Pradeep Kadambi, MD. President and CEO of the University of Florida Jacksonville Physicians; Senior Associate Dean for Clinical Affairs of UF College of Medicine – Jacksonville: Here are some things that will change, in my opinion:

1. Broader integration of AI/deep machine learning in our daily operations.

2. Patients will play a greater role and will be highly engaged in their care.

3. Shift in care delivery models away from healthcare  facilities to accommodate community and home-based care

4. My boldest prediction—A company (either a newly formed healthcare company or a non-healthcare company) will change the current paradigm of healthcare delivery/operations.

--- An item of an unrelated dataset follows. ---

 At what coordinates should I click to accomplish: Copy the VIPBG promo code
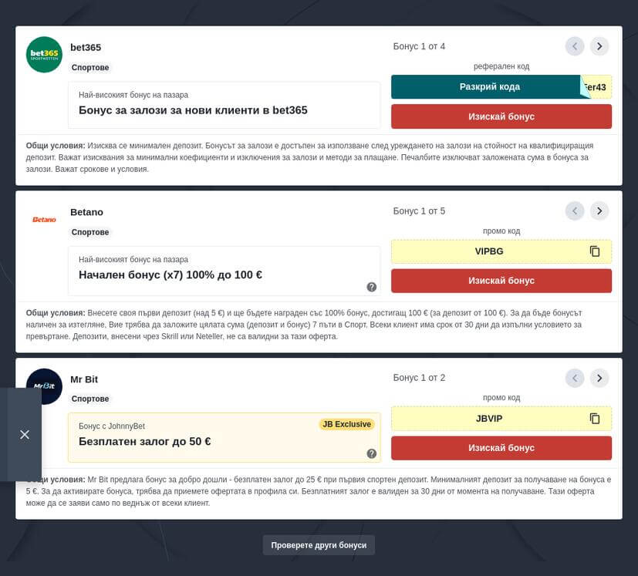click(594, 251)
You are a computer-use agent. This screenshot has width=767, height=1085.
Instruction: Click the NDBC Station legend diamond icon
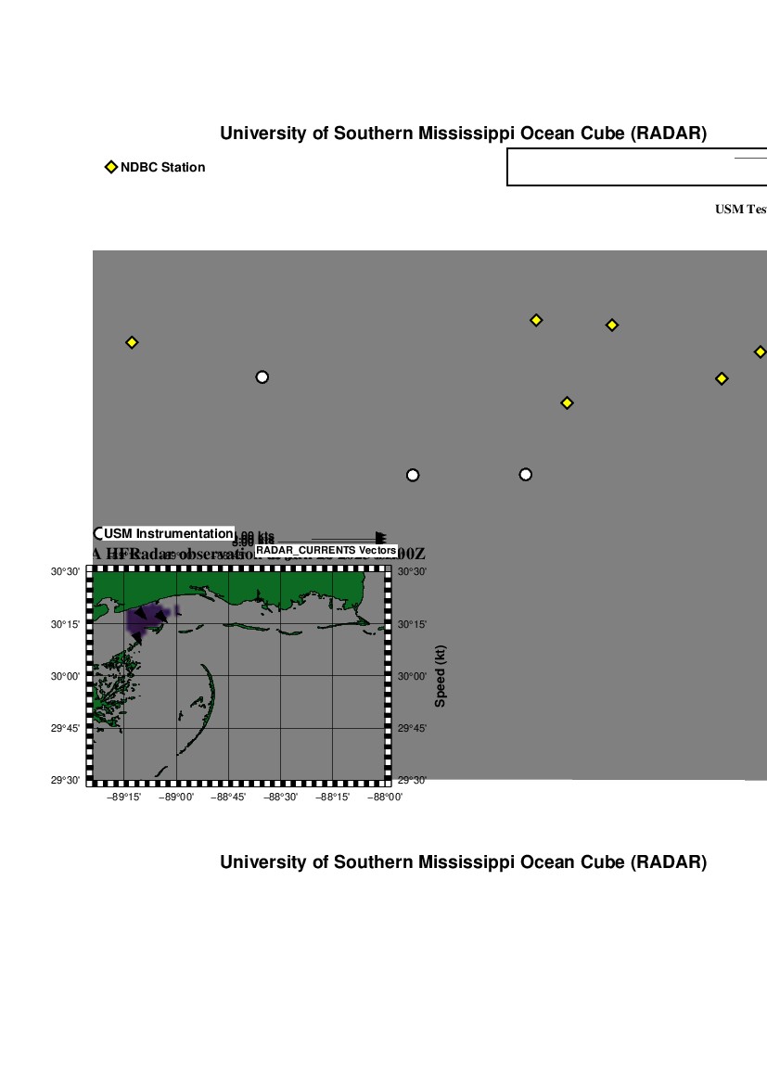110,167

Dennis G. Sunderman. System Director, HR M&A, NSP/Unconnected, and Provider Services at CommonSpirit Health (Chicago): I believe that over the next three years, the landscape of acquisitions, divestitures, and joint ventures will continue to reshape the healthcare industry. Current and proposed legislation, the continued evolution of ownership groups (nonprofit, for-profit, private equity), and the drive to hire and retain an exceptionally talented team will lead to new innovations and an enhanced focus on the associates affected by a transaction.   

The people aspect will continue to gain attention and importance in due diligence activities that assess culture, legal, financial, and regulatory risk, while the onboarding of the acquired workforce will be centered less on the systematic aspects of hiring/departure and more on the experience of the associate regardless of whether they are joining or leaving the organization.

Lynne Fiscus, MD, MPH. President and CEO of UNC Physicians Network (Durham, N.C.): Three years from now health systems will be more customized for consumer segments. As our patients sort themselves into those who are early and frequent adopters of technology, the more traditional patients, and those skeptical of our services, “one size fits all” delivery will no longer serve our patient needs.  Meeting patients where they are with when and how they want to interact with us as a health system will be imperative for health systems to continue to be relevant amidst the consumer-focused new market entrants.